# Formula Selva Klacken bei Ausfedern



## MikeGa (30. Oktober 2017)

Hallo,
Meine Selva klackt beim Ausfedern, besser gesagt wenn nach dem Einfedern die Richtung geändert wird. Das Geräusch ist nur da wenn schnell Ein- und wieder Ausgefedert wird z.B. auf grobem Schotter.
Lässt sich auch im Stand reproduzieren.

Das Geräusch änder sich wenn der Lockout weiter zugedreht wird. (Wird lauter und höher).

Ist das Geräusch normal oder gar bedenklich?

Gruß 
Mike


----------



## MikeGa (3. November 2017)

Kein Selva-Fahrer unterwegs der sagen kann wie es bei seiner Gabel ist?
Würd mich freuen


----------



## MTB-News.de




----------



## Xyz79 (4. November 2017)

Bei meiner klackt nichts.


----------



## Muellbeutel (4. November 2017)

Könnte die kleine der beiden Negativfedern sein, die beim ausfedern anschlägt. Oder die Federn berühren sich irgendwo irgendwie. Wenn die Gabel "richtig" benutzt wird, also auf dem trail, funktioniert alles? Ein wenig geklappert hat meine 35 auch mal, aber ist weg - oder ich nehm es nicht war.


----------



## MikeGa (5. November 2017)

Funktion ist tadellos.
Hab jetzt die Druckstufe mal ganz aufgedreht. Dann ist das Geräusch weg. [emoji848]


----------



## Dschungelbuch (11. November 2018)

Ist ne Weile her, aber hat sich herausgestellt woher das Klappern kommt?
Ich habe das Geräusch auch, wenn ich über ein Wurzelfeld fahre.
Im Stand kann ich es auch simulieren, indem ich das Vorderrad leicht
hüpfen lass, egal ob offen oder im Lockout.
Bei starken Schlägen ist nichts.
( Formula Selva 170 )


----------



## cmmaier (13. November 2018)

Dschungelbuch schrieb:


> Ist ne Weile her, aber hat sich herausgestellt woher das Klappern kommt?
> Ich habe das Geräusch auch, wenn ich über ein Wurzelfeld fahre.
> Im Stand kann ich es auch simulieren, indem ich das Vorderrad leicht
> hüpfen lass, egal ob offen oder im Lockout.
> ...



Das Thema hatte ich auch NACHDEM meine Gabel vom Services zurück kam.

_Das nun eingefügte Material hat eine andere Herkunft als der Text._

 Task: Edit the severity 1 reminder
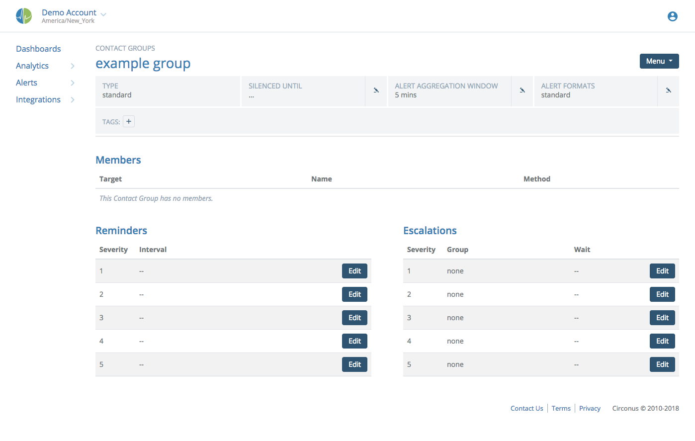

Ich dachte zunächst ein Kabel schlägt gegen den Rahmen. Mit schnellen kurzen Stössen kam die Gabel
nicht mehr klar. Die Selva reagiert im allgemeinen sehr "sensibel"...im positiven Sinne. Wenn
die Druckstufe zugedreht war, war es stärker und wenn sie aufgedreht wurd, wurde es besser.
Ich hatte die Gabel zur Nacharbeit geschickt und sie kam genauso fehlerhaft zurück. Von
Propain hatte ich dann einen Namen genannt bekommen (darf man den nennen?) dem die
Fehlerbeschreibung sofort etwas gesagt hat. Die Gabel nach wenigen Tagen zurück be-
kommen und ab da war sie wieder wie neu !!


----------



## Dschungelbuch (13. November 2018)

@cmmaier Und was die Ursache war wurde Dir nicht genannt?
Hört sich gut an, dass die von Propain bescheid wissen.
Ich wende mich auch mal an den local-dealer......melde mich
dann wenn's läuft.


----------



## cmmaier (14. November 2018)

Dschungelbuch schrieb:


> @cmmaier Und was die Ursache war wurde Dir nicht genannt?
> Hört sich gut an, dass die von Propain bescheid wissen.
> Ich wende mich auch mal an den local-dealer......melde mich
> dann wenn's läuft.



Mit Propain hast du was falsch verstanden....ich habe mir von Propain jemanden empfehlen lassen der einen wirklich sehr guten Service an 
den Formula Gabeln durchführen kann. An den hatte ich mich dann gewendet. Und seither tut`s auch wieder


----------



## Dschungelbuch (14. November 2018)

Danke trotzdem, das Klappern in der Gabel ist bekannt.
Es entsteht durch die zwei Federn (Negativfeder + Zusatzfeder), die konzentrisch verbaut sind.
Die klappern aneinander oder gegen das Tauchrohr.
Gabel kann uneingeschränkt genutzt werden, beim nächsten Ölwechsel Schrumpfschläuche
über die Federn ziehen und das Geräusch ist weg. 
Ähnlich dem Problem der Stahlfedergabel.

Anbei das Bild und der Link zum Gabeltest.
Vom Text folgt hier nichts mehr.